Author’s Note: In developing this article, I have realized how limited the print medium is, especially when transferring what was originally a series of blog posts to create the basis of what is written here. Added hyperlinks are now more natural to me than using the APA format, which I have used for many years, but I now view as a relic of a bygone era. What originally flowed is now just a piece of stock. As a blog post [http://www.jarche.com/2006/01/old675/] this article built on previous posts and was open to comments and additions. With this article, it seems as if the conversation, and my learning process, have been frozen in time.

Learning Flow

The ubiquitous digital content found on the Web today is the raw material that younger generations especially are using to create unique perspectives on popular culture. One of the new evolutions in the digital content area is the mashup. “A mashup is a website or web application that seamlessly combines content from more than one source into an integrated experience … via a public interface or API” (Mashup, 2006). The Creative Commons, an organization promoting flexibility in copyright laws, even has a special license for these types of media., called Sampling (http://creativecommons.org/license/sampling/). New Web 2.0 technologies like blogs, wikis, podcasts and video blogs, combined with the availability of digital content, have changed those who were previously consumers of information into co-creators. Apple Computer’s famous marketing tag line of “Rip, Mix, Burn” can become “Construct, Deconstruct, Reconstruct” when put into a web-based learning context. The learner is able to interact with the learning media in a way never possible with the print medium.

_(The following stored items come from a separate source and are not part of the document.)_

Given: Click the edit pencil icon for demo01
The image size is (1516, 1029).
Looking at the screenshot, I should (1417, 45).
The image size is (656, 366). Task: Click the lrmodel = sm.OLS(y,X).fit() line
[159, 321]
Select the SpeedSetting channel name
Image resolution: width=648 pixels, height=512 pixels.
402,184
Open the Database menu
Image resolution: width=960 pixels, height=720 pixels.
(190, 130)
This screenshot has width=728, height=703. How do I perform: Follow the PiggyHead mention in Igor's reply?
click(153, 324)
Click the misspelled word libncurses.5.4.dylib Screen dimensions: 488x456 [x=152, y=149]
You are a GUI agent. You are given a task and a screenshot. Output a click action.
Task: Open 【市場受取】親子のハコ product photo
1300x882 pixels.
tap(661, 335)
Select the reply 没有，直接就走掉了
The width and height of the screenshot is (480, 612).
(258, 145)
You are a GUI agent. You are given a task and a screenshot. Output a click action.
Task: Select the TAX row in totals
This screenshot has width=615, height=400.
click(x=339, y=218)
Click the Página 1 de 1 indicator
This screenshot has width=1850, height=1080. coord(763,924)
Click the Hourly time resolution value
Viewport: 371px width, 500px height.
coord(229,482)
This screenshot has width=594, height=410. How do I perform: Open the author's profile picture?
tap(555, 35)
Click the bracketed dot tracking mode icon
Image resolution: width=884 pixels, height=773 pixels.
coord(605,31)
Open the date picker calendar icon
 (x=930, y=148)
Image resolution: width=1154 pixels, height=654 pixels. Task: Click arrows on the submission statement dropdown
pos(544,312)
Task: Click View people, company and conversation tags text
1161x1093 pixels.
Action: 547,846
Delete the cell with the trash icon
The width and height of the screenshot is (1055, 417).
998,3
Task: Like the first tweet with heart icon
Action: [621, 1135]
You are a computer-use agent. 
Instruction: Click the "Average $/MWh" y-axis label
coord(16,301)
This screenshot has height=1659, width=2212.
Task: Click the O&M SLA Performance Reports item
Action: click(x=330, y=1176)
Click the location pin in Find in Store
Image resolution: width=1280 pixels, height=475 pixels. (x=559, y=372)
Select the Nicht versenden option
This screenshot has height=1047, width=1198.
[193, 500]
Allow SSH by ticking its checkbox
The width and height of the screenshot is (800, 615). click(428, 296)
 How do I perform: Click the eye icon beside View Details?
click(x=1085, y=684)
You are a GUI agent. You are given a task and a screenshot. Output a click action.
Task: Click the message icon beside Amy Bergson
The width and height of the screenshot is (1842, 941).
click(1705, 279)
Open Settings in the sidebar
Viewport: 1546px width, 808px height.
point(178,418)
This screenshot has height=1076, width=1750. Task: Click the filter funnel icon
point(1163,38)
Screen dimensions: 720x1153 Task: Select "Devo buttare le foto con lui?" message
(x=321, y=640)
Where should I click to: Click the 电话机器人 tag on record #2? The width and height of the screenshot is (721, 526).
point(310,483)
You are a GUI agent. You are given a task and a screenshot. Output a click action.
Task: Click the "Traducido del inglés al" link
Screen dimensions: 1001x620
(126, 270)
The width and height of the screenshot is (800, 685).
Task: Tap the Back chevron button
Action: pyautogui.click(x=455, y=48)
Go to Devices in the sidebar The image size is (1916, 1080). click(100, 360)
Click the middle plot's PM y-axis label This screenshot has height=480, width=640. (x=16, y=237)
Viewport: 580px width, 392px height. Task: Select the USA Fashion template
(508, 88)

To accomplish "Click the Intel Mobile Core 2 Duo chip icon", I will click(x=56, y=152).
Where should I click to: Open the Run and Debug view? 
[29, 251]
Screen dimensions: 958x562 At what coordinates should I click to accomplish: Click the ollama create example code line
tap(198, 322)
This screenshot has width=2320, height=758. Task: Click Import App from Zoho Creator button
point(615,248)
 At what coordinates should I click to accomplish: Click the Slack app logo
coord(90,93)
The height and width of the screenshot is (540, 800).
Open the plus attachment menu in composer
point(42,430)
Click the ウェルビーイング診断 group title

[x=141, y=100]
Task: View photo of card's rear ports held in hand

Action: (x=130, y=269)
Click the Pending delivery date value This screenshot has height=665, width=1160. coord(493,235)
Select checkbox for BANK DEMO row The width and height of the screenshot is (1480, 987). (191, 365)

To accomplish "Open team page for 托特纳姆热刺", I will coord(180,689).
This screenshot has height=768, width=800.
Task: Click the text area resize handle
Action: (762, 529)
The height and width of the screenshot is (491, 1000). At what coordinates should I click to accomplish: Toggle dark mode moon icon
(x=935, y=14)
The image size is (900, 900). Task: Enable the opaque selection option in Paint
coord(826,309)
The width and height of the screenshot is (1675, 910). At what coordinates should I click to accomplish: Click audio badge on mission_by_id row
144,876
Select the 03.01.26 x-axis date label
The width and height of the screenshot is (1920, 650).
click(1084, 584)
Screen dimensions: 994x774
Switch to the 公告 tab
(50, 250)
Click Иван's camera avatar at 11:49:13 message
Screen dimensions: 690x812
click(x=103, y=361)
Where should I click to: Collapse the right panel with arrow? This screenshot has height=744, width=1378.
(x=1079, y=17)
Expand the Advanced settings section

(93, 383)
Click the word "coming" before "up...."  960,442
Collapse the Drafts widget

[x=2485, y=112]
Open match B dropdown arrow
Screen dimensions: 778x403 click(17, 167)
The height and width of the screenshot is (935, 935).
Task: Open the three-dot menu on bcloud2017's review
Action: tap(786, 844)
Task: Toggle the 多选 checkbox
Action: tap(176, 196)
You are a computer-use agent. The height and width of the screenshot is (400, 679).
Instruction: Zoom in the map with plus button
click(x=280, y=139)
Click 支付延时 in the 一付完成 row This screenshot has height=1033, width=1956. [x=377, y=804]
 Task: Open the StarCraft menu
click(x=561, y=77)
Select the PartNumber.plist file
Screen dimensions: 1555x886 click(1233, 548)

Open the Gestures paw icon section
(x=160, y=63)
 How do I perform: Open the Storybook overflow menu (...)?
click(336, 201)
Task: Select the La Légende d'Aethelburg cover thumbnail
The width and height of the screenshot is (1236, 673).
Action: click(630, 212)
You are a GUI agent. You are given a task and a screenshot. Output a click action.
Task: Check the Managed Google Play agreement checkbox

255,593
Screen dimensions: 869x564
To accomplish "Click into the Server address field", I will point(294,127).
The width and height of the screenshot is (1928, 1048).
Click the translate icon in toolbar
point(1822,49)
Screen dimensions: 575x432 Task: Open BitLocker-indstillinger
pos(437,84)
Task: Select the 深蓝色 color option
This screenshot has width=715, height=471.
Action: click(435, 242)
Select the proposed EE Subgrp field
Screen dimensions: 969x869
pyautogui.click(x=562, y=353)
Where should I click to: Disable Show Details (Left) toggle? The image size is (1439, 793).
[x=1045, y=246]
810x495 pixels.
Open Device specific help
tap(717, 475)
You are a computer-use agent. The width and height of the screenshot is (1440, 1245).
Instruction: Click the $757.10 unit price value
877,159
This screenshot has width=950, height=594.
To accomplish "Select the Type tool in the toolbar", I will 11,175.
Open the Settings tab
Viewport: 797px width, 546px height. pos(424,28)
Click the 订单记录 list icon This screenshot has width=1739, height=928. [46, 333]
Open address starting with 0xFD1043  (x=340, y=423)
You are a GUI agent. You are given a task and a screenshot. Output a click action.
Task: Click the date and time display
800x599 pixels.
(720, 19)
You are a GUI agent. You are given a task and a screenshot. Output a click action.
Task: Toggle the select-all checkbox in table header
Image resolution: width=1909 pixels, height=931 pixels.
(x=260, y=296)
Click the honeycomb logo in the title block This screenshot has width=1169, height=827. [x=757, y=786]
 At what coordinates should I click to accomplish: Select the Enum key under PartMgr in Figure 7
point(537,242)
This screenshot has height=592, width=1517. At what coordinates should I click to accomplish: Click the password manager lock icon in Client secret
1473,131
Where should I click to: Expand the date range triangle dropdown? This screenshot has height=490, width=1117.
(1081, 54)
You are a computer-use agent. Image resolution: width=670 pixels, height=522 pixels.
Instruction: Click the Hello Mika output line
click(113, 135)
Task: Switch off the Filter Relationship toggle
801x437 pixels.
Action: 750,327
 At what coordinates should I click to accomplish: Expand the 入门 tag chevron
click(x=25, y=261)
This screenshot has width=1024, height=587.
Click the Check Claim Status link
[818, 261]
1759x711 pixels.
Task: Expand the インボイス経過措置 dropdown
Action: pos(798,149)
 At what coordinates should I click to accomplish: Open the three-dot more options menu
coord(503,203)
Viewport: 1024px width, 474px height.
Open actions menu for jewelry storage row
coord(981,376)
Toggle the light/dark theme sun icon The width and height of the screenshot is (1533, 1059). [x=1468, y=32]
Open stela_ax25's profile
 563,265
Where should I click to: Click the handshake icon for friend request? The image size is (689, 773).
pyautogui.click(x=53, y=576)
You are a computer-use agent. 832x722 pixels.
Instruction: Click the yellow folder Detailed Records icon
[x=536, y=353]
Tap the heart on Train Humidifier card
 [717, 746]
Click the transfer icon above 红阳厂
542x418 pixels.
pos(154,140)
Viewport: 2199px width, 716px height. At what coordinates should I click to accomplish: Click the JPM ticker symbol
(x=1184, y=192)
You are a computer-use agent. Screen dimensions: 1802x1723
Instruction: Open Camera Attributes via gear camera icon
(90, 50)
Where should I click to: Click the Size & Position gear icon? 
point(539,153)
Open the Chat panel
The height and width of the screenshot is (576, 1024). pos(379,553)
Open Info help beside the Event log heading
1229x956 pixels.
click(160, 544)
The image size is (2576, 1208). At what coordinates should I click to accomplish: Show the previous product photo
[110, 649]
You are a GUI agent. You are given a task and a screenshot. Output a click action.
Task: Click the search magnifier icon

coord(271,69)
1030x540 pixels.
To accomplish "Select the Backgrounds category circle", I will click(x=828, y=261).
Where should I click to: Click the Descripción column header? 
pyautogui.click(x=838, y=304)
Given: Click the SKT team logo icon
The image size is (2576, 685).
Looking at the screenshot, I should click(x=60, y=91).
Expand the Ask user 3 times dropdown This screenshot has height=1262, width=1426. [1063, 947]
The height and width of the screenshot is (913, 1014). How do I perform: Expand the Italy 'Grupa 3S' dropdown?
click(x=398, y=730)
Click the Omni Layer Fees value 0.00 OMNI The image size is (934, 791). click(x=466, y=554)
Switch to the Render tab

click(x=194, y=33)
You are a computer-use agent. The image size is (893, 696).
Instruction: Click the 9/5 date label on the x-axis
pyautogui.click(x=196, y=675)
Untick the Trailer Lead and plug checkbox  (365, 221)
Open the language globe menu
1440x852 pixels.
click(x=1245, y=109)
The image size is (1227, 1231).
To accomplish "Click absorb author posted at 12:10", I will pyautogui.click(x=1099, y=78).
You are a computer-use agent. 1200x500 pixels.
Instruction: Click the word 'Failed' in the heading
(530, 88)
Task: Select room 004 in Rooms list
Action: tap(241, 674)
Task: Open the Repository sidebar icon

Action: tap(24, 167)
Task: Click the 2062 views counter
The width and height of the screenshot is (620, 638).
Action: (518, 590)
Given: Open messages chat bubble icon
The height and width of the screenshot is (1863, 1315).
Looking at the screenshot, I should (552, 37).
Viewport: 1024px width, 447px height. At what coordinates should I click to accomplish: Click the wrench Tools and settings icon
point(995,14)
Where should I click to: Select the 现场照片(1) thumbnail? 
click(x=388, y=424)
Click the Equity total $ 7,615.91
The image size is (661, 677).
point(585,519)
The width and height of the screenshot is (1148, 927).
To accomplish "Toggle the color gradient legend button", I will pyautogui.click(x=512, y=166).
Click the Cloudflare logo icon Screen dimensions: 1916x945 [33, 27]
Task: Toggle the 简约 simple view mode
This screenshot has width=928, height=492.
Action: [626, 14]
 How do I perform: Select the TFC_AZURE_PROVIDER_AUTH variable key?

Let’s take a look at how digital media may be changing the field of instructional design, a technology with its roots in the Second World War and the need to quickly train thousands of personnel.

Digital Media Types According to Lefever

Business blog consultant Lee Lefever has defined two distinct types of digital media – stock and flow (Lefever, 2005).

Stocks = Archived, Organized for Reference (e.g. web site,
database, book, voice mail)

Flows = Timely & Engaging (e.g. radio, speeches, e-mail, blogs)

Interacting with Digital Media

Lefever specifically comments on the changes that are happening within television. TiVo (TV on demand) is changing the television medium from one of flow (and therefore engaging) to one of stock (and therefore of less value). He also says the reason blogs are so popular at this time, with over 30 million on the Internet, is because they allow flow.

Consider the whole notion of digital content in education. Stock is like product – it has a shelf life and over time its value is reduced. In education you need flow to provide value (context), enabled through social interaction. For instance, MIT’s open courseware initiative (http://ocw.mit.edu ) makes the stock, in the form of course content, available for free, but, you have to pay to participate in the flow (class membership and a degree from MIT). Flow keeps the learning conversations current for the changing needs of learners.

Will Richardson, an educational blogger, has discussed the changing needs of learners in a networked world (Richardson, 2005)

For instance, now that we have access to people and knowledge, learning is ‘network creation’ and that we can learn through ‘collaborative meaning making’. And the idea that we no longer need to learn everything in ‘advance of need’ resonates strongly with Brown and Hagel’s idea of push vs. pull learning [where learners become networked creators of knowledge], that we can pull information from a source when we need it, not have it pushed upon us in case we need it.

Impact on Instructional Design

Because the Web allows anyone to connect with everyone, as well as provide immediate access to information, it is an environment more suited to just-in-time learning (e.g. performance support tools) than for linear academic or training courses. Courses are stock, and learning on the Web is moving from stock to flow. I think that there will be a rapid decline in online course development as better models of web-based collaboration and just-in-time knowledge are developed. As online information and knowledge in all fields continues to expand, it will be more and more difficult to design a traditional course following instructional design methodologies that stands the test of time.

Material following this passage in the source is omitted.